I see on your Instagram feed that you’ve transformed ‘shelter in place’ to ‘artist in residence’! How has this very strange and challenging and earth-shaking time impacted your creative process? What a great question. I am not sure I have an answer for that yet. I am still in it and my circumstances are challenging and unexpected. I am surrounded by my grandchildren, embedded with family, far from my studio. There is minimal quiet time so I try to go on solo walks when I can. I have found my “wild’ place not far from the house and am finding myself continuing to focus on the primordial muck of life. I started photographing swamps last year and the landscape has afforded me the opportunity to continue. I am in the process of trying to formulate my thoughts on this as the entire world seems in an upheaval (or possibly self-correcting).

The Burn No. 98. By Jane Fulton Alt
The Burn No. 62. By Jane Fulton Alt

Your series, The Burn, documents controlled burns in Illinois prairies, woodlands and wetlands. Can you please speak about what fire came to represent for you as you pursued this series? These images of regenerative destruction have a personal significance: I photographed my first burn within the space of a few days when my first grandchild was born and my sister began a course of chemotherapy. As I looked through the viewfinder during the controlled burns, I couldn’t help but see the parallels between the burn in the prairie and the burn in my sister’s body, as both cleared the way for new healthy growth. It was only by spending so much time observing the controlled burns that a universal truth became clear to me: the moment when life and death are not contradictory but are a single process to be embraced as a whole.
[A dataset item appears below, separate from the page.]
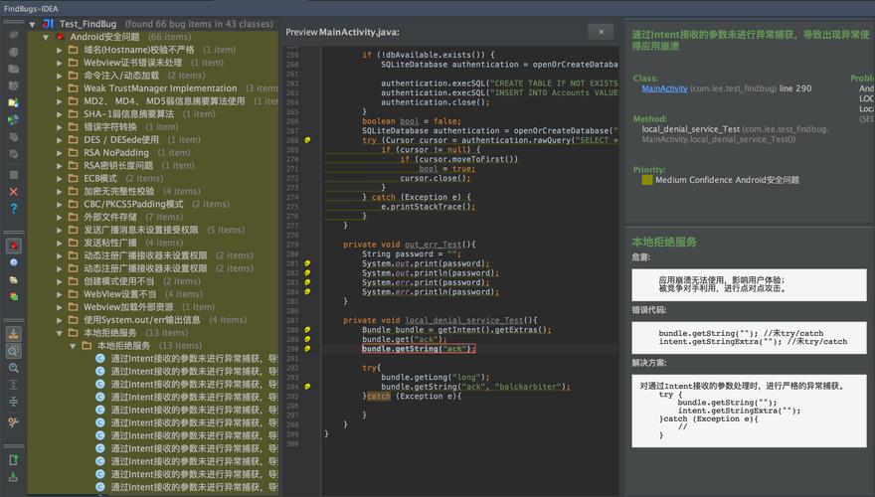
Task: Click the magnifier zoom icon in left toolbar
Action: click(x=13, y=368)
And on the subject of The Burn, or any series of your work for that matter, how do you know when you are finished? Is it pure exhaustion?! Or is there some kind of internal revelation that hints at closure? Or…? The subject matter ceases to have to a pull on me. I remember going out to photograph the controlled burns, thinking it might be my last time, and then I came home with an exquisite photograph of falling ash. Of course I returned and tried to make that photograph again and could not. Slowly the subject matter loses its pressing interest. That said, I am coming to realize that I am like a tree with many branches, the stories or subject matter are all related, variations on a theme, so to speak.

I have a sense you’re a gardener. Yes? If so, what’s happening in your garden at the moment? Oh my. That is complicated. Actually, my husband was the gardener and in the last three years he pulled up most of our lawn and planted native species. Doug Tallamy’s book, Bringing Nature Home, was very influential. My husband died last September and I had planned on photographing his garden this spring…but find myself sheltered in another state. I have been watching my daughter as she has turned her lawn into a native habitat and it has been thrilling. Every photograph I take now is in some way connected to the loss. I am trying to find my way through this transformative time and nature has been very healing.

Does your garden play a role in your creative process, if so, what/how?The garden, its life cycles, and the changing light are my muses. It is a gift that keeps on giving in such unexpected ways. Shortly after my husband died last September, I was on my morning walk along Lake Michigan and noticed a tree with the healing scars from a limb that was removed. I suddenly became very identified with this tree. When you have lived with a loved one by your side for 43 years and suddenly they are not there anymore, it is like having a limb removed. I subsequently learned that when a tree loses a limb, it stimulates root growth. It was with comfort and hope that I realized that I too would recover, with time, and with my scars.

By Jane Fulton Alt

Finally, if you were a plant, what would you be? On my goodness! What a fun question! I love flowers from the jasmine family, lilacs, lily of the valley, ranunculus and of course the queen of them all: peonies. That said, I also have a growing respect and love for fallen trees and how they provide shelter for so many….I am just beginning to formulate an idea that when we think living material is finished, it is quite the opposite. It is just getting ready to support the continuation of life.